START Data provided

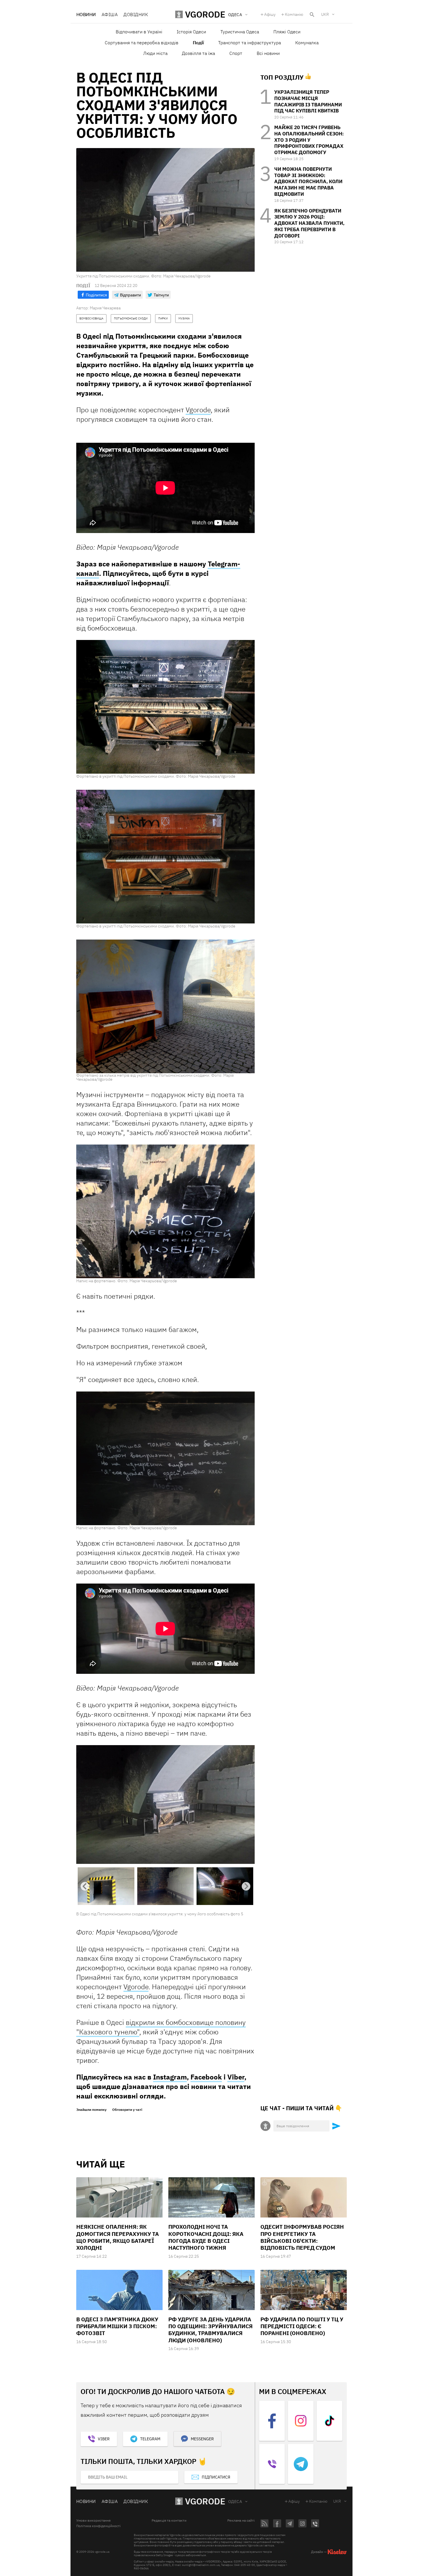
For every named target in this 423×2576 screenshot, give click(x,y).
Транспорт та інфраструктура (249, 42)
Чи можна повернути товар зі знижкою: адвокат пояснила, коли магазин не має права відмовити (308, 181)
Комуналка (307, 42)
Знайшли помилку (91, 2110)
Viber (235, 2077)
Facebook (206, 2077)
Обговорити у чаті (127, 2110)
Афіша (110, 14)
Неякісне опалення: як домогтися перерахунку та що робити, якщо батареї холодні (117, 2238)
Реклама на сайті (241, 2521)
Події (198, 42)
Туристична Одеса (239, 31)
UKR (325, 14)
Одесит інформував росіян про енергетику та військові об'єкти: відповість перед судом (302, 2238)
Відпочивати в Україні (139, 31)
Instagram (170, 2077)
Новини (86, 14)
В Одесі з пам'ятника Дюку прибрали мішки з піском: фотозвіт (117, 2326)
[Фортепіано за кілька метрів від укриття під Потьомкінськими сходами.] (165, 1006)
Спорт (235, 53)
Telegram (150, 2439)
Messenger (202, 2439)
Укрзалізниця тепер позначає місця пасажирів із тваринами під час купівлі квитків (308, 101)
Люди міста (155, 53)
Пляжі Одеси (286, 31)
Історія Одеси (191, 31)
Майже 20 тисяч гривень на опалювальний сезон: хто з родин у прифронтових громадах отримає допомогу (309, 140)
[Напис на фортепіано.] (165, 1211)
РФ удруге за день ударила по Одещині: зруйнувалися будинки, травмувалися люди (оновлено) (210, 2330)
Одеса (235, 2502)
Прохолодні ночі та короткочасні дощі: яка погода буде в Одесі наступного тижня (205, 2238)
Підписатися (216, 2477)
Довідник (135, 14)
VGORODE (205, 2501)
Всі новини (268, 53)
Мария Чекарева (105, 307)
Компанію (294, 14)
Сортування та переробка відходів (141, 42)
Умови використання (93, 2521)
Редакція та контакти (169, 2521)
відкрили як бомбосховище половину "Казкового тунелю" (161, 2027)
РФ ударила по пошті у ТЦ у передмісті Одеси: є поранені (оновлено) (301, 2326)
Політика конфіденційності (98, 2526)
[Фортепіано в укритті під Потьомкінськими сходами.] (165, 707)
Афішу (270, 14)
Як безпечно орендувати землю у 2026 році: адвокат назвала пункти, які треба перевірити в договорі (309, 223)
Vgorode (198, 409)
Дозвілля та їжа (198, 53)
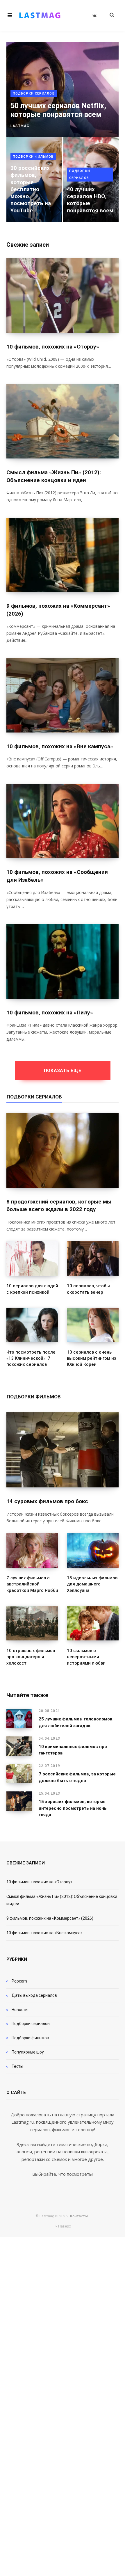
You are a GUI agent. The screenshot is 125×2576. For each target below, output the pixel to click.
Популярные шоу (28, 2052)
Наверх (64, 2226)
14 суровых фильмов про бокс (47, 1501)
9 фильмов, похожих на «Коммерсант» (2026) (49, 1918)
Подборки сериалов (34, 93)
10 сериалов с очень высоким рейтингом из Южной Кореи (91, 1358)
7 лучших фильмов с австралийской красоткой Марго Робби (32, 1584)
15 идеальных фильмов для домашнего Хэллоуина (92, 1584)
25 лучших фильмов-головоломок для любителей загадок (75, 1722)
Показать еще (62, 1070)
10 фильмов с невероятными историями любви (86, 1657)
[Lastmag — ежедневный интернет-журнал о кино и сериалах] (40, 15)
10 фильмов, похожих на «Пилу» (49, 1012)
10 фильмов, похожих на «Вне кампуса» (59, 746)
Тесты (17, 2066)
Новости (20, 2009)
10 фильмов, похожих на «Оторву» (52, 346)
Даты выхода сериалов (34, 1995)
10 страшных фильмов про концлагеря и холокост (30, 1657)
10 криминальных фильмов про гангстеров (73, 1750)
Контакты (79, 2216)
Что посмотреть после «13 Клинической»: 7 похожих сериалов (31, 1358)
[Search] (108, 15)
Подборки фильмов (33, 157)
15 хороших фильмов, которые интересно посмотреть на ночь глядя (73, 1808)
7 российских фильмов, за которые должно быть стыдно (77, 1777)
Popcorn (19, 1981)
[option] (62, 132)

END Data provided

• _Aim of the exercise_: Write the lines out word for word, starting at the one with "РФ ударила по" and stopping after the last line of the material above, with pictures excluded.

• _Solution to the exercise_:
РФ ударила по пошті у ТЦ у передмісті Одеси: є поранені (оновлено) (301, 2326)
Політика конфіденційності (98, 2526)
[Фортепіано в укритті під Потьомкінськими сходами.] (165, 707)
Афішу (270, 14)
Як безпечно орендувати землю у 2026 році: адвокат назвала пункти, які треба перевірити в договорі (309, 223)
Vgorode (198, 409)
Дозвілля та їжа (198, 53)
You are a GUI agent. The screenshot is 125×2576. For each target below, output the pixel to click.
Популярные шоу (28, 2052)
Наверх (64, 2226)
14 суровых фильмов про бокс (47, 1501)
9 фильмов, похожих на «Коммерсант» (2026) (49, 1918)
Подборки сериалов (34, 93)
10 сериалов с очень высоким рейтингом из Южной Кореи (91, 1358)
7 лучших фильмов с австралийской красоткой Марго Робби (32, 1584)
15 идеальных фильмов для домашнего Хэллоуина (92, 1584)
25 лучших фильмов-головоломок для любителей загадок (75, 1722)
Показать еще (62, 1070)
10 фильмов с невероятными историями любви (86, 1657)
[Lastmag — ежедневный интернет-журнал о кино и сериалах] (40, 15)
10 фильмов, похожих на «Пилу» (49, 1012)
10 фильмов, похожих на «Вне кампуса» (59, 746)
Тесты (17, 2066)
Новости (20, 2009)
10 фильмов, похожих на «Оторву» (52, 346)
Даты выхода сериалов (34, 1995)
10 страшных фильмов про концлагеря и холокост (30, 1657)
10 криминальных фильмов про гангстеров (73, 1750)
Контакты (79, 2216)
Что посмотреть после «13 Клинической»: 7 похожих сериалов (31, 1358)
[Search] (108, 15)
Подборки фильмов (33, 157)
15 хороших фильмов, которые интересно посмотреть на ночь глядя (73, 1808)
7 российских фильмов, за которые должно быть стыдно (77, 1777)
Popcorn (19, 1981)
[option] (62, 132)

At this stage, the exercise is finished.